Ponting hits back at 'hypocrite' Fletcher
Ricky Ponting has labelled Duncan Fletcher a "hypocrite" after the former England coach's comments that Australia had no right to claim the moral high ground on Spirit of Cricket issues. While Ponting maintained he had not complained excessively about the hosts' "ordinary" time-wasting late on the final day in the drawn Cardiff Test, Andy Flower, the current England mentor, said the captain "made a meal" of the incident.
As England's last two batsmen held on they sent on the 12th man Bilal Shafayat and the physiotherapist Steve McCaig to prevent the visitors from delivering more overs. "[Fletcher] is sort of saying he didn't condone what they did the other day," Ponting said. "It seemed a little bit hypocritical, some of the stuff he had to say."
Fletcher wrote in the Guardian about Ponting putting pressure on the umpires at Sophia Gardens and their sledging. "If any side in the world doesn't play within the spirit of the game it's Ponting's Australians, yet here he is sitting in judgment on England because he's frustrated that his bowlers failed to complete the job," he said. "Ponting getting frustrated - does that remind you of anything?"
Ponting yelled at Fletcher on his way to the dressing room after he was run-out by Gary Pratt, the substitute fielder, at Trent Bridge in 2005. "We are good mates, Duncan and I," Ponting said wryly at Lord's. "I'm not one little bit worried at all about what Duncan has had to say. He is an irrelevant person in my world and probably in the cricketing world right at the moment."

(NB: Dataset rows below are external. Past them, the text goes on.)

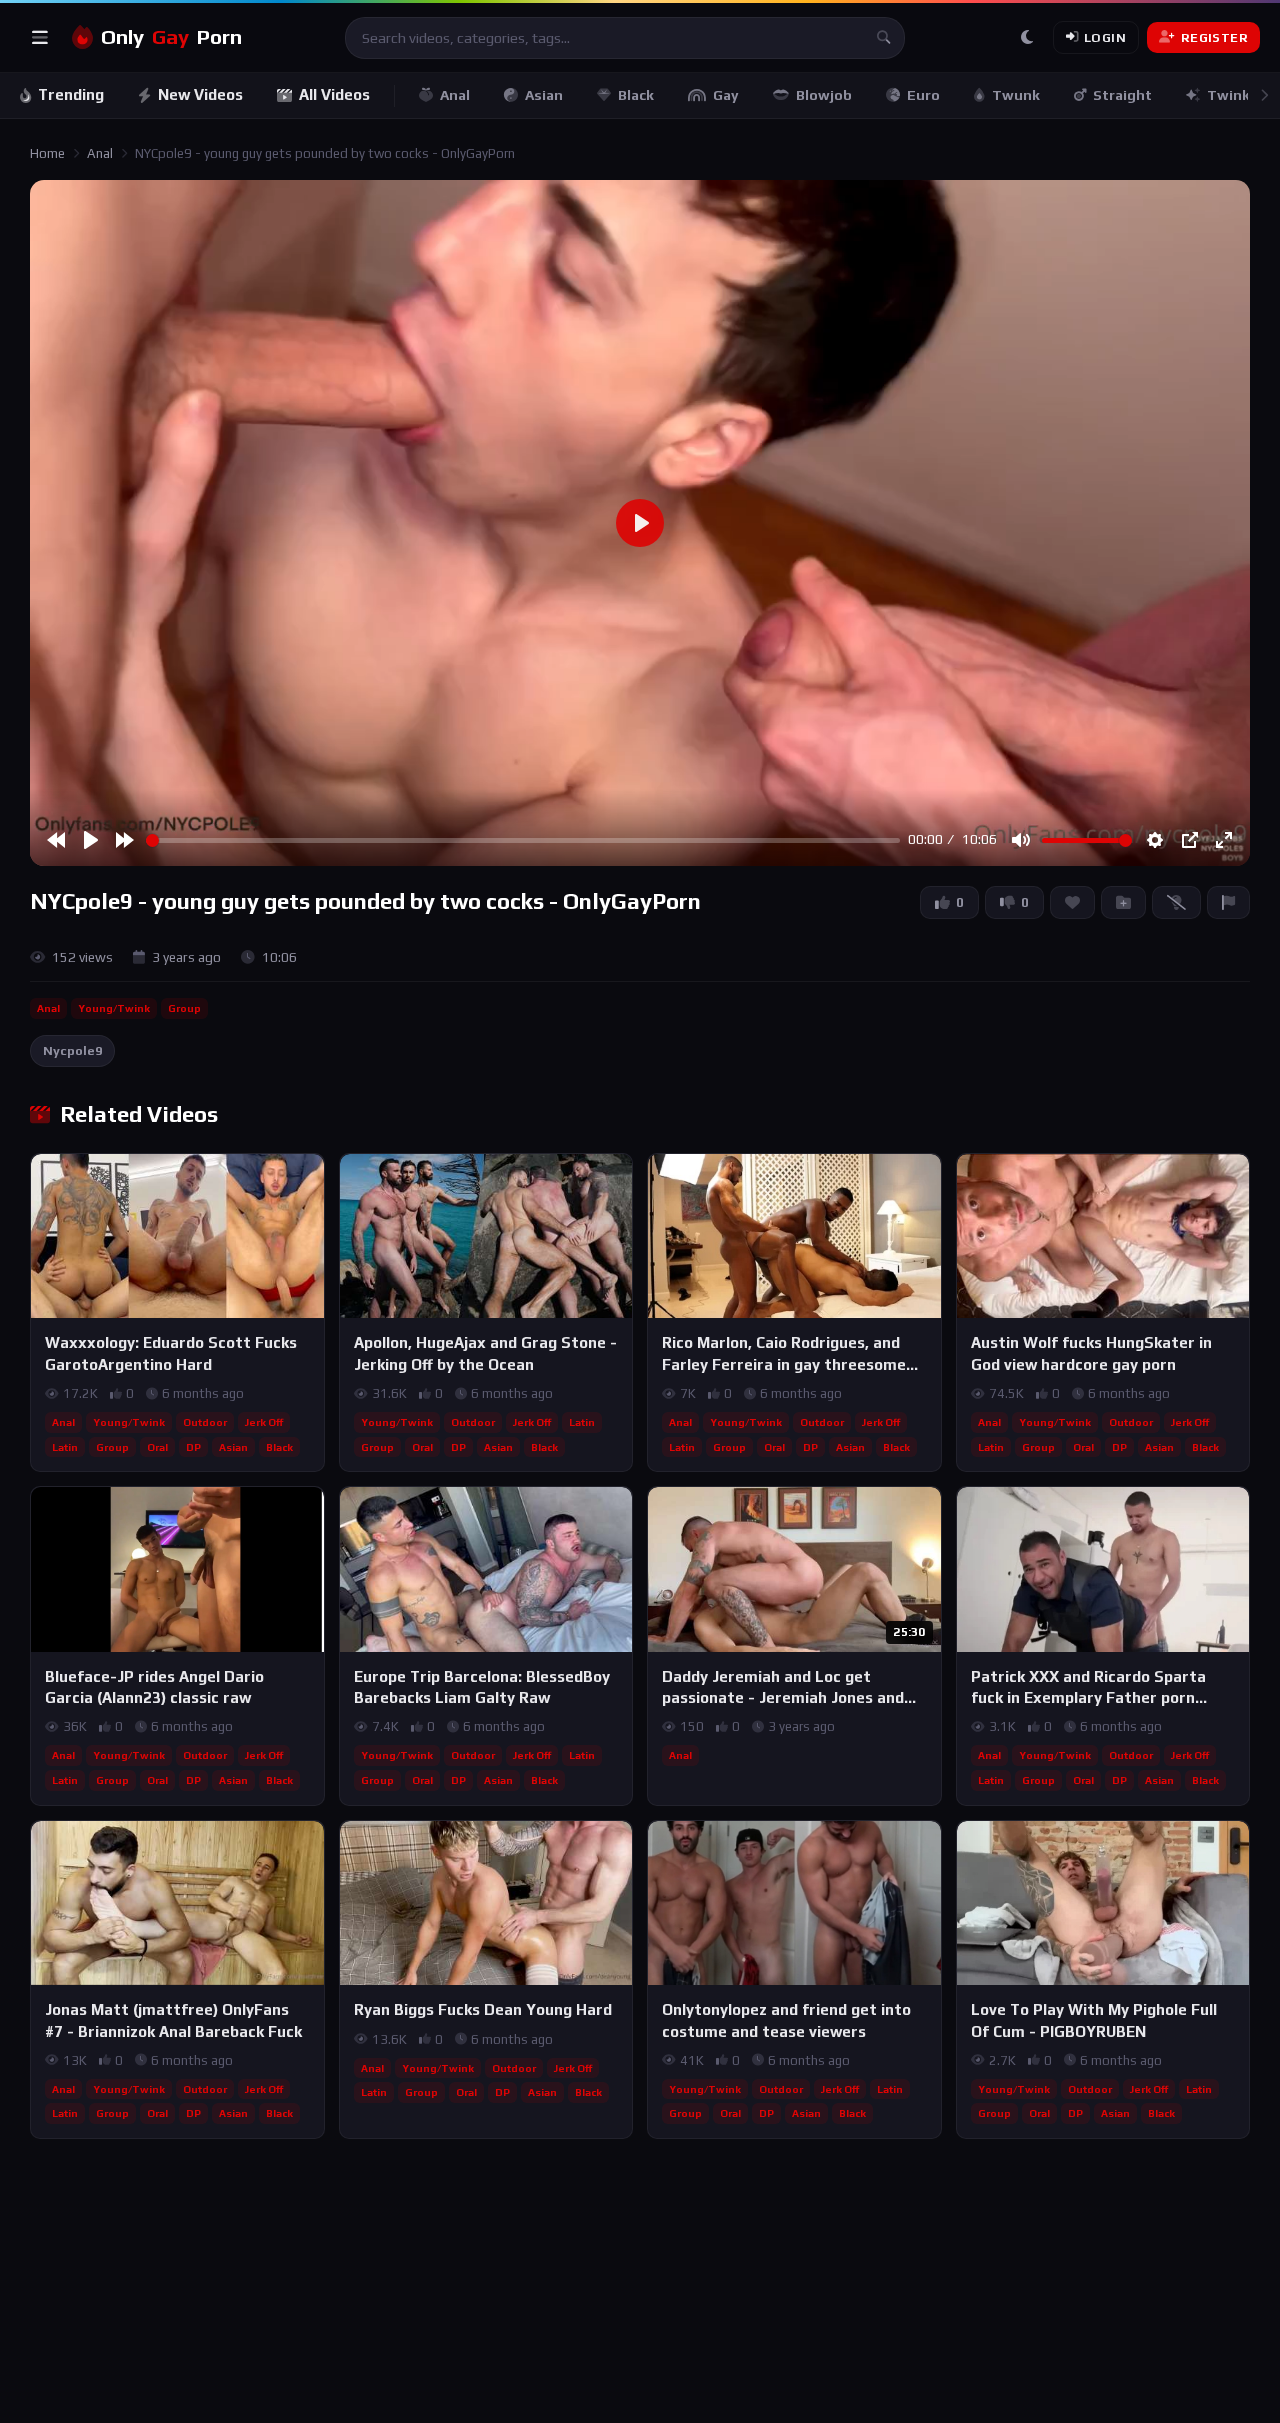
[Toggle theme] (1027, 38)
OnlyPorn (171, 37)
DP (193, 1447)
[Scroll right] (1264, 95)
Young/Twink (114, 1008)
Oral (157, 1447)
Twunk (1016, 95)
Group (184, 1008)
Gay (726, 95)
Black (636, 95)
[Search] (884, 38)
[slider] (523, 840)
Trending (71, 94)
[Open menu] (40, 38)
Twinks (1232, 95)
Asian (544, 95)
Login (1105, 37)
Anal (455, 95)
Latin (65, 1447)
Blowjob (824, 95)
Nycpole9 (72, 1050)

The chapter adds more tension before Thursday's second Test at Lord's, but don't expect any reduction in the number or intensity of exchanges between players. On the final day in Cardiff Kevin Pietersen and Mitchell Johnson argued during the warm-ups and Stuart Broad and Peter Siddle bumped shoulders in the middle before the emotional finish. Siddle also hit Graeme Swann with a series of painful short balls, but Swann responded with an incredibly valuable 31.
"It is not an Ashes series without a few of those [incidents]," England's captain Andrew Strauss said. "As pressure builds, that strains people and once they are put under pressure they react in a number of different ways. One thing which I think is important is that the series continues to be played in a good manner and I certainly think on those first five days, it was played in that manner."
The Australians are often accused of pushing - or breaking - the rules but maintain they adhere to the over-riding Spirit of Cricket and their own stricter code. Steve Waugh has been at Lord's this week and felt neither team was particularly out of order in Cardiff.
Ponting is Waugh's successor and has no problems with the conduct of his team. "I don't think I have ever been pulled up for anything outside of playing within the spirit of the game," Ponting said. "We have always had the finger pointed at us about that sort of stuff. But we never seem to get in too much trouble from the authorities about the spirit of the game."
He said the fall-out from the time wasting had been "overcooked". "There is so much hype around the series that little things like that can turn into really big things," he said. "The entire game, I felt, was played in terrific spirit, it was on for young and old out on the field as we saw with the Siddle and Swann battle. But otherwise it was a great Test match."
In 2005 the Australians were considered too friendly with their opponents and fell to a 2-1 series loss. Strauss said the circumstances and personnel for this contest were different and the dynamic from previous battles had changed. "Players do what feels natural to them," he said.